BEGIN SOURCE TEXT

New approaches, not yet ready for a rooftop near you, explore simple designs that are different from what’s out there
Most photovoltaic solar cells have an inherent efficiency cap, limiting how much useful energy they can extract from the sun. But scientists are finding ways around this obstacle with new research that could make solar energy more efficient and more cost-effective.
At the National Renewable Energy Laboratory (NREL) in Golden, Colo., researchers are investigating how to get a unit of light to push more than one electron at a time. Meanwhile, a team at the Massachusetts Institute of Technology is working on getting the right type of light to hit solar cells to make sure its energy doesn’t go to waste.
“One of the major limitations of solar energy conversion is that these high-energy photons are not efficiently converted. You lose a lot of energy to heat,” said Matthew Beard, a senior scientist at NREL. He co-authored a paper last week in Science that demonstrated a device that, at the quantum level, peaked at 114 percent efficiency using a process called multiple exciton generation (MEG).
“It operates in some ways the same way a traditional solar cell would,” said Beard. “Instead of bulk crystals, it uses quantum dots.” Most solar cells are made of a sandwich of two crystal layers: one that’s slightly negatively charged and one that’s slightly positive. The negative crystal has extra electrons, and when a photon with enough energy strikes the material, it dislodges an electron on the positive side, increasing its energy and leaving behind a “hole.” The electron-hole pairing is called an exciton.
MEG is one of the technologies at the vanguard of “third-generation” solar technology. Using these advances, solar panels can be thinner, lighter, cheaper, more flexible and fundamentally more efficient than current devices on the market. As a result, solar energy will be more cost-effective and will form a greater share of the world’s energy portfolio.
But first these panels must bypass the Shockley-Quiessler limit, the bane of current-generation photovoltaic systems.
Saving wasted solar energy
The “SQ” limit describes the maximum efficiency of a solar cell using a conventional single-layer design with a single semiconductor junction. For most common solar cell materials, the efficiency limit is about 32 percent in ideal conditions. This means that at least two-thirds of the energy from sunlight that hits a solar panel is wasted, more if you account for losses from reflections, wiring and mounting hardware. The efficiency increases if you add layers to the cell, but this substantially raises the device’s price and complexity. Currently, multi-junction solar cells are limited largely to satellites, where the need for efficiency, low weight and small space trumps cost concerns.
Now scientists are tweaking solar cell materials at nanometer scales to squeeze out better performance without increasing their prices or complexity, finding loopholes through the SQ limit.

END SOURCE TEXT
BEGIN LISTED ENTRIES

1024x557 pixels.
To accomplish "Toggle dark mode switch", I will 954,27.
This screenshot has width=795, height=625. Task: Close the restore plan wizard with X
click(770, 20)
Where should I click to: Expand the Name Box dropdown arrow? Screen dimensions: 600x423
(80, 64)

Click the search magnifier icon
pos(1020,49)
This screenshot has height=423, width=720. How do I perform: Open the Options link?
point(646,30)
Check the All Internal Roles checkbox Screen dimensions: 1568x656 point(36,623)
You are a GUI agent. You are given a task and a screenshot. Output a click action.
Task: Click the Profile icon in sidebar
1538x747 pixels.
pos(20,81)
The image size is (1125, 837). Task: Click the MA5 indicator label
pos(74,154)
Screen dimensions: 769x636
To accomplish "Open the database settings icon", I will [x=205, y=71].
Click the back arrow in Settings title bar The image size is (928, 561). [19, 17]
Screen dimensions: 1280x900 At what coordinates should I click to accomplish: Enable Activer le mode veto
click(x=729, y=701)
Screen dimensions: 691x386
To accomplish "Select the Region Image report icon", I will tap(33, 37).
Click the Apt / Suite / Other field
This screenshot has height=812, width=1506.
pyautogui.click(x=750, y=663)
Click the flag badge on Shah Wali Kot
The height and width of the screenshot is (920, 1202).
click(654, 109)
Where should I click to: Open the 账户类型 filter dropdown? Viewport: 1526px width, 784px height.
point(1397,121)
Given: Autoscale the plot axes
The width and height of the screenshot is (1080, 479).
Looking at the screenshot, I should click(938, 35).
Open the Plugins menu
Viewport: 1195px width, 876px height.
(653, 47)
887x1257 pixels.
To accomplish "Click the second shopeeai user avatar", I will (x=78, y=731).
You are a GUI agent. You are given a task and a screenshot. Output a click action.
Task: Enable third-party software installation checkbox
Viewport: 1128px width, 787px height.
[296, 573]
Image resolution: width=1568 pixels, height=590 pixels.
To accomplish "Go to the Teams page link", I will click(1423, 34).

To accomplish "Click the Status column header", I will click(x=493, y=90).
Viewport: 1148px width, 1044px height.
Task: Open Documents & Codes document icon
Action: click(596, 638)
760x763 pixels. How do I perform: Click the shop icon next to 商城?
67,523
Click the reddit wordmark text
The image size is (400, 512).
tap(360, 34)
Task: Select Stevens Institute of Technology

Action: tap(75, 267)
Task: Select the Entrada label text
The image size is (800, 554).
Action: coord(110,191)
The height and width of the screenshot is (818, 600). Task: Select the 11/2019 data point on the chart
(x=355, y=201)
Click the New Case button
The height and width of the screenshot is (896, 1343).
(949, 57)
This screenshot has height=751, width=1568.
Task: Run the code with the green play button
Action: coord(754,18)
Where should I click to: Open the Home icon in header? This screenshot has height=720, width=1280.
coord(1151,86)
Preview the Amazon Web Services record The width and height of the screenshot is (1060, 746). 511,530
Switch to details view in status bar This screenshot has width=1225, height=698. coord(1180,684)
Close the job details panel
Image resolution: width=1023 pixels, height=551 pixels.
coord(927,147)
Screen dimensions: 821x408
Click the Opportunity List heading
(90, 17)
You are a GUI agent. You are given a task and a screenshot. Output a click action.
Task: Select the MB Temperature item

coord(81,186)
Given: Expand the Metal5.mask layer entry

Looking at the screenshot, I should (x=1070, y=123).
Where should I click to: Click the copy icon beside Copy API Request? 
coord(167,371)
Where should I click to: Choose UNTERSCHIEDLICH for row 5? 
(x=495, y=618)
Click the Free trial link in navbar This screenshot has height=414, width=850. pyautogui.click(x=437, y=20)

END LISTED ENTRIES

WHAT TO DO -
A) Print the passage of the solar cell article that begins at the words "New approaches, not" and stops after "go to waste.".
B) According to the solar cell article, why are multi-junction solar cells used mostly on satellites? Answer in one to three sentences.
C) In the solar cell article, what peak efficiency at the quantum level did the device described in the Science paper reach?

SOLUTION LIST -
A)
New approaches, not yet ready for a rooftop near you, explore simple designs that are different from what’s out there
Most photovoltaic solar cells have an inherent efficiency cap, limiting how much useful energy they can extract from the sun. But scientists are finding ways around this obstacle with new research that could make solar energy more efficient and more cost-effective.
At the National Renewable Energy Laboratory (NREL) in Golden, Colo., researchers are investigating how to get a unit of light to push more than one electron at a time. Meanwhile, a team at the Massachusetts Institute of Technology is working on getting the right type of light to hit solar cells to make sure its energy doesn’t go to waste.

B) Adding layers raises a solar cell's efficiency but also substantially increases its price and complexity. On satellites, the need for efficiency, low weight and small space outweighs cost concerns.

C) 114 percent.